Royal Dutch Shell Plc said its local unit has declared force majeure on supplies to a liquefied natural gas plant in Nigeria because of a leak in a pipeline as the OPEC member suffers from militant attacks on energy infrastructure that are hurting exports.
“The pipeline has been shut down for a joint investigation visit into the cause of the leak and repairs,” Natasha Obank, a Shell spokeswoman, said in a statement. The leak occurred on the Eastern Gas Gathering System, or EGGS-1, pipeline which supplies the bulk of Shell’s gas to the Nigeria LNG plant on Bonny Island. Some supply continues through other pipelines, Shell said.
Nigeria’s government has resumed payments to former militants and is attempting to establish talks to end attacks on pipeline infrastructure in the oil-rich Niger Delta that have damped crude production to almost a 30-year low. Output has fallen to 1.4 million barrels a day, Minister of State for Petroleum Resources Emmanuel Kachikwu said earlier this month.
While Shell has declared force majeure on supplies, “alternative sources of gas supply have enabled Nigeria LNG to continue production and loading” at its plant on Bonny Island, Charles Okon, a spokesman, said Wednesday in an e-mailed response to questions.

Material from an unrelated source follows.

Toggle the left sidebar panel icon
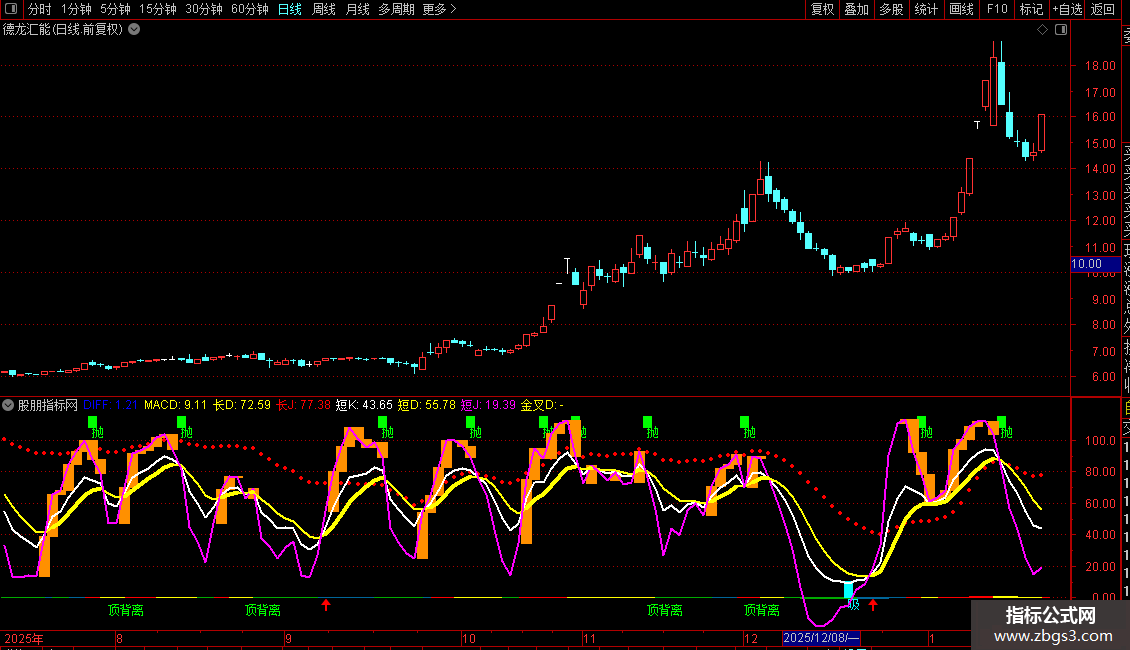pyautogui.click(x=11, y=9)

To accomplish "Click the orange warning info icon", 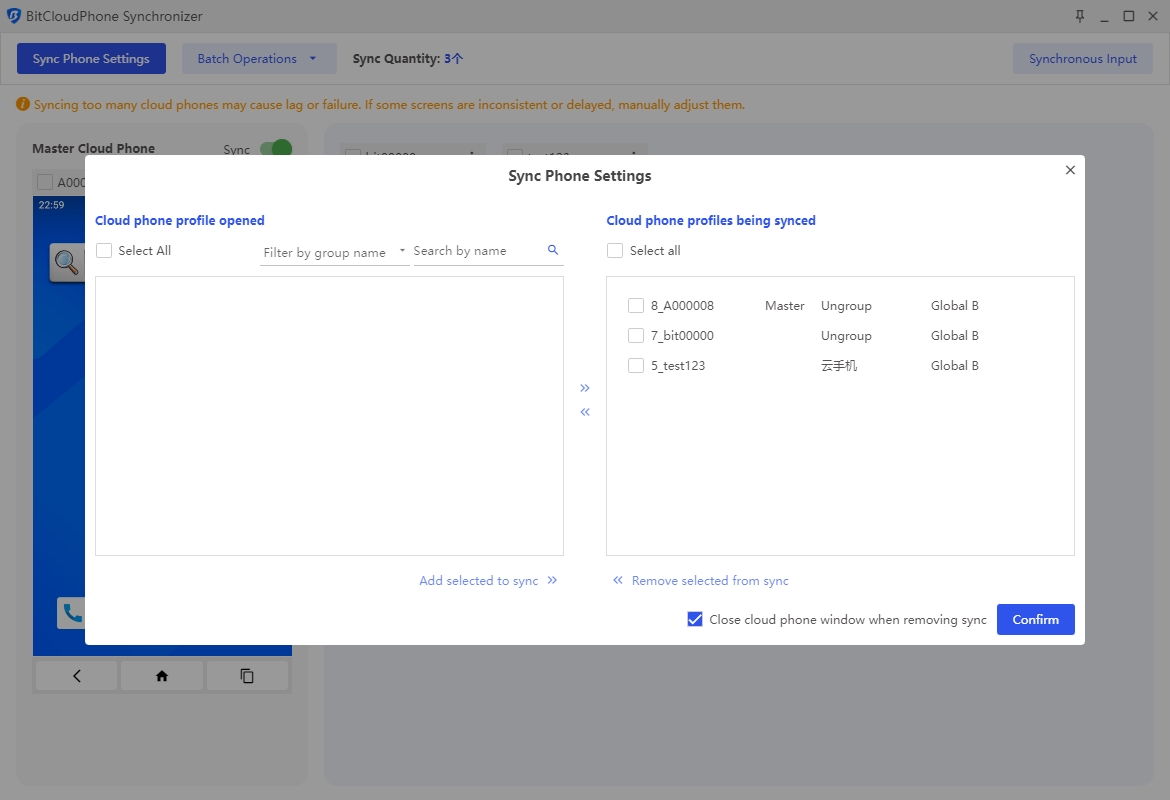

Any reduction in LNG exports would be a blow to a country already suffering the economic effects of low oil prices and militant attacks. The NLNG project has a capacity to process 22 million metric tons a year of the liquefied fuel, or 7 percent of world supply, as well as 5 million tons of natural gas liquids, according to a Shell website. The Nigerian National Petroleum Corp. holds a 49 percent share and Shell has 25.6 percent. Total SA and Eni SpA hold 15 percent and 10.4 percent, respectively.